● **PROBLEM TO WORK ON**:
Please restate the listing that follows without changing anything.

● **GIVEN ENTRIES**:
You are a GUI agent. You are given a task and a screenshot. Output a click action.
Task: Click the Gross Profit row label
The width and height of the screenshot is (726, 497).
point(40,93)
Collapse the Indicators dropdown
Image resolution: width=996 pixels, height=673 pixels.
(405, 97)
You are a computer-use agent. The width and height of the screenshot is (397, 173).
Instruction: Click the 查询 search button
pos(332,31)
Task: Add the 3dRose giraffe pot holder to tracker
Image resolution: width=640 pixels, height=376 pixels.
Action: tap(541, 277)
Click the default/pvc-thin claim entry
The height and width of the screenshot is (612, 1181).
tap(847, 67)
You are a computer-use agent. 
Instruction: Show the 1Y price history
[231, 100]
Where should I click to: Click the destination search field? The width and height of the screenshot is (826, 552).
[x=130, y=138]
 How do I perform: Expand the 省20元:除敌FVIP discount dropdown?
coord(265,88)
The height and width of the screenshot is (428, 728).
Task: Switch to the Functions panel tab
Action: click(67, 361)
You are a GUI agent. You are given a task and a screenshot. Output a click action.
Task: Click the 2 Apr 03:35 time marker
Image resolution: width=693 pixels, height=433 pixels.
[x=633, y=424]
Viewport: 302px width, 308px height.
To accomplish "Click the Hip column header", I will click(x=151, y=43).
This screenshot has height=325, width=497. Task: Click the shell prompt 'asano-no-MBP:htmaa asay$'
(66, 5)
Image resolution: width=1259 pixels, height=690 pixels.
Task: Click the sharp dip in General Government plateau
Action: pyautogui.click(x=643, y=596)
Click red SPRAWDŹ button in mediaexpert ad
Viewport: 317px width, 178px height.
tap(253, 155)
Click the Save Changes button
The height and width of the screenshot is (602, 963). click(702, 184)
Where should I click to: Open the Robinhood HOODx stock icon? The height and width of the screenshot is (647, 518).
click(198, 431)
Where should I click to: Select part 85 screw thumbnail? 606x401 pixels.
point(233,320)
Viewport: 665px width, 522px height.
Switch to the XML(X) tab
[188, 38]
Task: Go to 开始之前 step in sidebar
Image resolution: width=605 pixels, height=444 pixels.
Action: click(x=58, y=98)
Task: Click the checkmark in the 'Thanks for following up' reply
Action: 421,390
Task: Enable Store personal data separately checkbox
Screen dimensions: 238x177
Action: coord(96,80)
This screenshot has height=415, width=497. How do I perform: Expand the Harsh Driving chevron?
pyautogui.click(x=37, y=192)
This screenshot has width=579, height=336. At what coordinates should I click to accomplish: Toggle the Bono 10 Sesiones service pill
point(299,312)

● **RESPONSE AREA**:
You are a GUI agent. You are given a task and a screenshot. Output a click action.
Task: Click the Gross Profit row label
The width and height of the screenshot is (726, 497).
point(40,93)
Collapse the Indicators dropdown
Image resolution: width=996 pixels, height=673 pixels.
(405, 97)
You are a computer-use agent. The width and height of the screenshot is (397, 173).
Instruction: Click the 查询 search button
pos(332,31)
Task: Add the 3dRose giraffe pot holder to tracker
Image resolution: width=640 pixels, height=376 pixels.
Action: tap(541, 277)
Click the default/pvc-thin claim entry
The height and width of the screenshot is (612, 1181).
tap(847, 67)
You are a computer-use agent. 
Instruction: Show the 1Y price history
[231, 100]
Where should I click to: Click the destination search field? The width and height of the screenshot is (826, 552).
[x=130, y=138]
 How do I perform: Expand the 省20元:除敌FVIP discount dropdown?
coord(265,88)
The height and width of the screenshot is (428, 728).
Task: Switch to the Functions panel tab
Action: click(67, 361)
You are a GUI agent. You are given a task and a screenshot. Output a click action.
Task: Click the 2 Apr 03:35 time marker
Image resolution: width=693 pixels, height=433 pixels.
[x=633, y=424]
Viewport: 302px width, 308px height.
To accomplish "Click the Hip column header", I will click(x=151, y=43).
This screenshot has height=325, width=497. Task: Click the shell prompt 'asano-no-MBP:htmaa asay$'
(66, 5)
Image resolution: width=1259 pixels, height=690 pixels.
Task: Click the sharp dip in General Government plateau
Action: pyautogui.click(x=643, y=596)
Click red SPRAWDŹ button in mediaexpert ad
Viewport: 317px width, 178px height.
tap(253, 155)
Click the Save Changes button
The height and width of the screenshot is (602, 963). click(702, 184)
Where should I click to: Open the Robinhood HOODx stock icon? The height and width of the screenshot is (647, 518).
click(198, 431)
Where should I click to: Select part 85 screw thumbnail? 606x401 pixels.
point(233,320)
Viewport: 665px width, 522px height.
Switch to the XML(X) tab
[188, 38]
Task: Go to 开始之前 step in sidebar
Image resolution: width=605 pixels, height=444 pixels.
Action: click(x=58, y=98)
Task: Click the checkmark in the 'Thanks for following up' reply
Action: 421,390
Task: Enable Store personal data separately checkbox
Screen dimensions: 238x177
Action: coord(96,80)
This screenshot has height=415, width=497. How do I perform: Expand the Harsh Driving chevron?
pyautogui.click(x=37, y=192)
This screenshot has width=579, height=336. At what coordinates should I click to accomplish: Toggle the Bono 10 Sesiones service pill
point(299,312)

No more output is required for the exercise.